O estudo nacional “Percepções dos Jovens Portugueses sobre Alterações Climáticas e Sustentabilidade”, da Fundação EDP em parceria com a The Equator Company, analisa a relação dos jovens portugueses entre os 18 e os 25 anos com as alterações climáticas, a sustentabilidade e a transição ecológica.
Uma das conclusões mais reveladoras é o facto de os jovens portugueses conhecerem o desafio das alterações climáticas, preocuparem-se genuinamente e declararem intenção de mudar. Mais de 86% reconhecem que a actividade humana é o principal factor responsável pelas alterações climáticas, 84% acreditam que estas vão afectar as suas vidas no futuro e 80% declaram-se dispostos a mudar comportamentos. Mas quando se olha para o que fazem na prática, verifica-se apenas uma média de cinco medidas de sustentabilidade adoptadas e 46% indicam ainda quatro, ou menos, a nível individual.

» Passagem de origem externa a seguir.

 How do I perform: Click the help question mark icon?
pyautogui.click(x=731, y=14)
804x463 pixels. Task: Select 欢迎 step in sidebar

Quando questionados sobre quem deve combater as alterações climáticas em Portugal, os jovens colocam o Governo em 1.º lugar (30%), a União Europeia em 2.º (25%) e as Nações Unidas em 3.º (20%). Os cidadãos individuais ficam em 4.º lugar (11%). Esta resposta evidencia uma leitura estrutural do problema e o reconhecimento do papel central das decisões políticas e institucionais. Ao mesmo tempo, reforça a necessidade de uma responsabilidade partilhada, assente na acção articulada entre instituições públicas, empresas, comunidades e cidadãos, cujos contributos são complementares para acelerar a transição ecológica.
Entre os obstáculos à acção individual, os jovens referem preocupações com o custo de vida (48%) e o preço das soluções sustentáveis (46%), para além da percepção de que as mudanças estruturais dependem essencialmente de decisões políticas e económicas. Mencionam ainda a dificuldade em compreender como funcionam, na prática, os mecanismos de mitigação e transição, notando que o foco tem estado mais na sensibilização para os problemas do que nas soluções.
«Este estudo mostra que os jovens portugueses não estão desligados das alterações climáticas, reconhecem a sua urgência e querem fazer parte da resposta. O desafio está em criar condições para que essa consciência se transforme em acção, com oportunidades mais acessíveis, mais próximas dos territórios e com impacto visível. Para a Fundação EDP, este é também um compromisso com a educação, a participação cívica e uma transição mais inclusiva», refere Vanda Martins, directora de Inovação Social da Fundação EDP.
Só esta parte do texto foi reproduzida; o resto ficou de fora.